Blog Post

As shelter in place restrictions ease and U.S. workplaces begin to reopen, both union and nonunion employers may find themselves facing a host of new challenges. Employers may wonder what they should be doing to keep their employees safe at work. They may wonder what kinds of medical tests they can perform on employees before allowing them into their facilities. They may wonder whether they need to disclose to their employees when one of their coworkers tests positive for the virus. But, what they might not be thinking about is whether their employees’ voiced questions and concerns on these types of issues are protected by the National Labor Relations Act (NLRA), or whether their employees may seek out unions to protect them in the workplace. Employers should be pondering that with respect to both essential workers who have been working through the pandemic and nonessential workers who may be stepping foot back into their workplaces for the first time in months.

Amidst their other concerns, the NLRA and unions may not be at the forefront of employers’ minds, especially those with entirely nonunion workforces.
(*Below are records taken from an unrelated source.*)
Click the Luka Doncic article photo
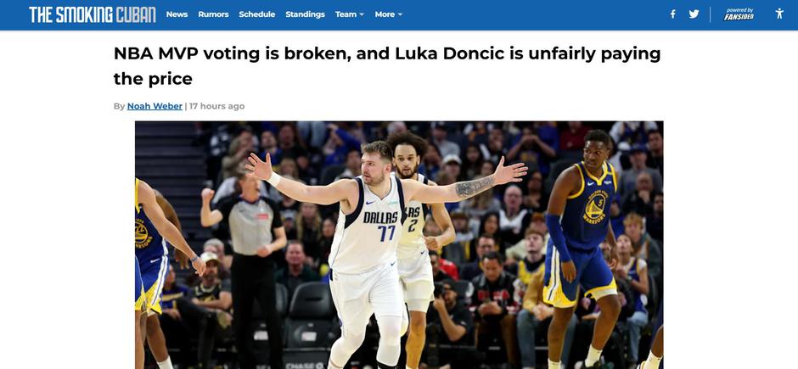This screenshot has height=369, width=798. pos(399,245)
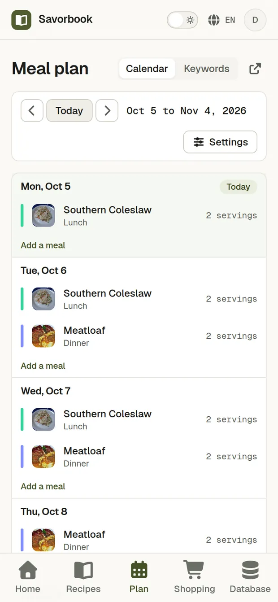Open meal plan Settings
Viewport: 278px width, 602px height.
[220, 142]
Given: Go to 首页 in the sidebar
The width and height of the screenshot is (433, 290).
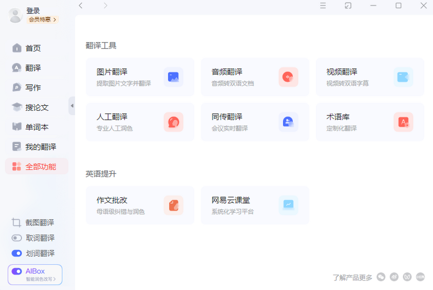Looking at the screenshot, I should [x=33, y=48].
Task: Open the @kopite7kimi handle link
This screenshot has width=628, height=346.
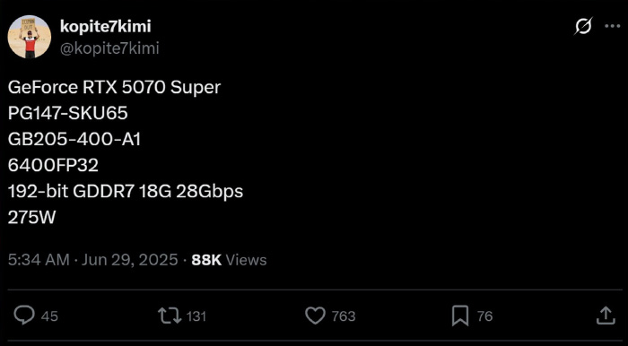Action: (x=109, y=48)
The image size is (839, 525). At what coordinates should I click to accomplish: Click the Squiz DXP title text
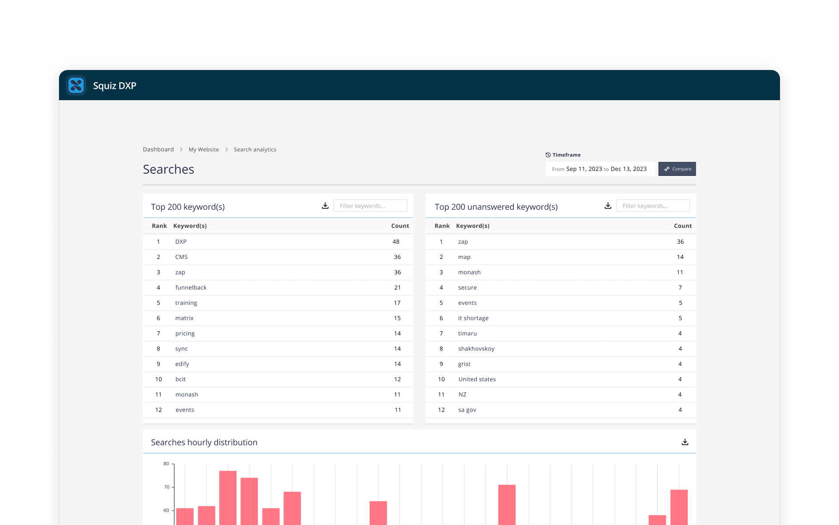(x=114, y=86)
Employers with unionized workforces know that when employees discuss their terms and conditions of employment, which include safety, pay, and job security, with their coworkers, those conversations are protected by the NLRA. But many nonunion employers do not realize those same protections apply to their employees as well.

The news has been rampant with stories about employees protesting what they believe to be unsafe working conditions and hardships caused by the pandemic. From mass sickouts, to demands for premium or hazard pay, to walking off the job, employee activism appears to be reaching a new height. Nonunion employers may assume that only unionized employees are free to take such actions and that they may discipline, or even terminate, nonunion employees who engage in such activity. But this type of employee conduct and speech is called protected, concerted activity (PCA) and it is protected under the NLRA, regardless of whether the employees are in a union or not.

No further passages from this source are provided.